Bild: Philipp Böni – Stefan Cadosch, Architekt und Präsident des Schweizerischen Ingenieur- und Architektenvereins SIA, sprach mit uns über seine Sicht auf das Facility Management und über dessen Bedeutung in der Planungswelt.

Stefan Cadosch ist von Haus aus Architekt, mit einem eigenen Büro in Zürich und mit aktuell sieben Mitarbeitenden. Und er ist seit rund sieben Jahren Präsident des SIA (Schweizerischer Ingenieur- und Architektenverein), einer der ältesten Vereine in der Schweiz – 182 Jahre alt und damit älter als die Eisenbahn oder die ETH Zürich.

Den SIA gibt es seit 182 Jahren – wer war der SIA damals und wer ist er heute?
Zur Gründungszeit war der SIA stark Eisenbahn-orientiert und vereinte deshalb viele Bauingenieure, aber auch stets viele Baumeister und Architekten.

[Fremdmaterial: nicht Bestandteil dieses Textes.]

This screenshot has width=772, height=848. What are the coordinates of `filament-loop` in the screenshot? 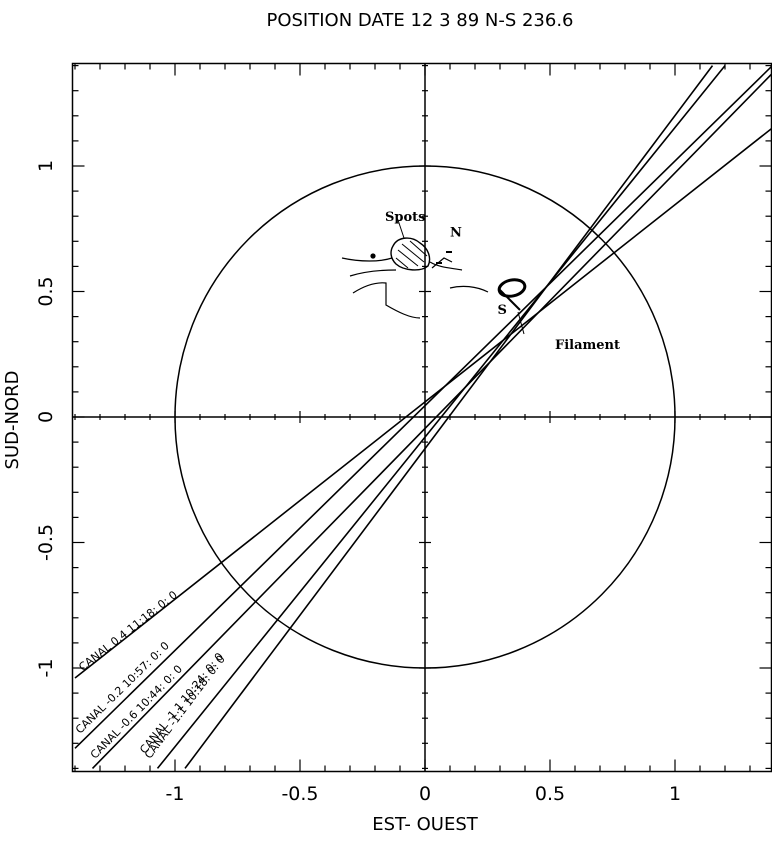 It's located at (512, 288).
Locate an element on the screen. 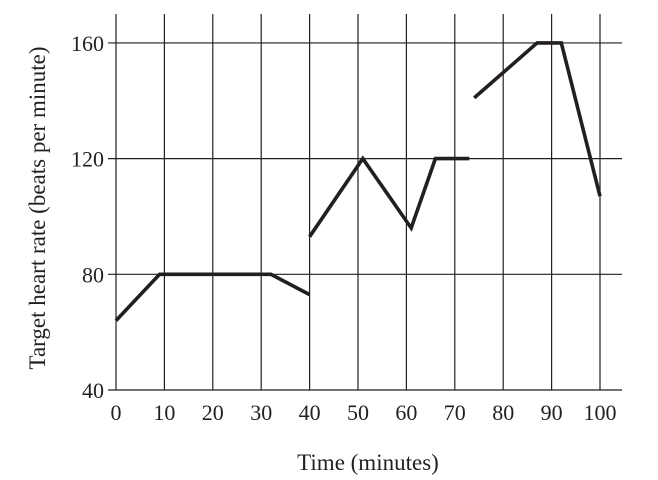 The height and width of the screenshot is (480, 658). y-tick-label: 120 is located at coordinates (88, 160).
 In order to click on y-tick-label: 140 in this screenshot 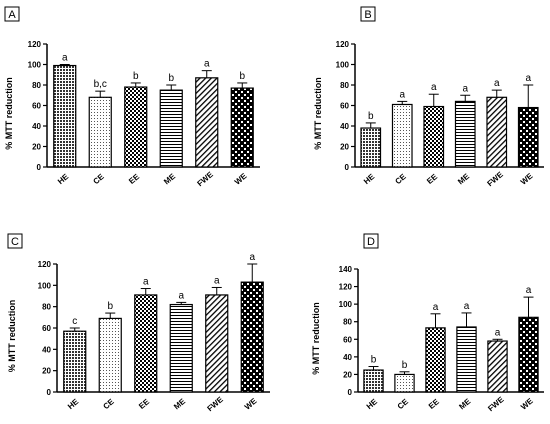, I will do `click(346, 270)`.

Man muss sich vorstellen, wenn jemand damals aus dem Kanton Graubünden nach Aarau zum Gründungsakt kam, reiste er vier Tage hin und wieder vier Tage zurück. Es ist weltweit einzigartig, dass Architekten und Ingenieure zusammen einen solchen Verein auf die Beine stellten. Wir sind heute einer der massgebenden Berufsverbände in den Themen Bau, Technik und Umwelt, vor allem fokussiert auf die Planung. Es gibt rund 18 Berufsdisziplinen in vier Berufsgruppen unter einem Dach, die ganze Bandbreite dessen, was es braucht, um ein Gebäude richtig zu planen. Diese verschiedenen Charaktere und Weltanschauungen machen es nicht immer einfach, ich empfinde das aber als sehr bereichernd. Wir alle können stark voneinander profitieren.

Der Mann auf der Strasse kennt den SIA vor allem durch seine Normen…
Wir haben – historisch bedingt – früh damit begonnen, das Baunormenwesen zu gestalten. Heute ist es ein staatlicher Auftrag, diese Normenlandschaft zu pflegen und zu unterhalten. Eine Norm ist kein Gesetz. Sie bildet die Regeln der Baukunde ab. Wenn sich diese dramatisch ändern, zum Beispiel durch neue Technologien, lassen sich Normen im Gegensatz zu Gesetzen verhältnismässig einfach ändern. Wir haben es geschafft, dass die SIA-Normen eine hohe Akzeptanz geniessen. Diese erreicht man nur, wenn die wichtigsten Player involviert sind. Alle dürfen sich beteiligen. Der SIA ist der Verwalter, der diese Menschen zusammenbringt, die dann etwas erarbeiten. Der Einigungsprozess ist sehr wichtig. Es geht nicht darum, etwas vorzuschreiben, sondern abzubilden, auf was sich die verschiedenen Akteure geeinigt haben.

Was fällt Ihnen spontan zum Begriff Facility Management ein?
Zum einen mache ich vielleicht den gleichen Fehler, den viele machen: mir kommt sofort der Schulhaus-Abwart von früher in den Sinn. Das ist das erste Bild. Das Facility Management wird oft darauf reduziert, was dem Thema nicht gerecht wird. Das FM ist eine sehr wichtige Funktion und verlangt nach einem grossen Planungsanteil bei einem Bau eines Gebäudes. Dieser bedeutet viel gesunden Menschenverstand, der uns in der heute hektischen Zeit oft abhandenkommt. Darum braucht es diese spezifische Disziplin, die sich darum kümmert, wie der Betrieb sichergestellt ist, so effizient und schlank wie möglich. Was ich jedoch feststelle: Der Anglizismus «Facility Management» weckt hie und da Angst und löst auch auf Seite der Bauherren oft eine Abwehrhaltung aus. Ich frage mich manchmal, ob man das herunterbrechen müsste.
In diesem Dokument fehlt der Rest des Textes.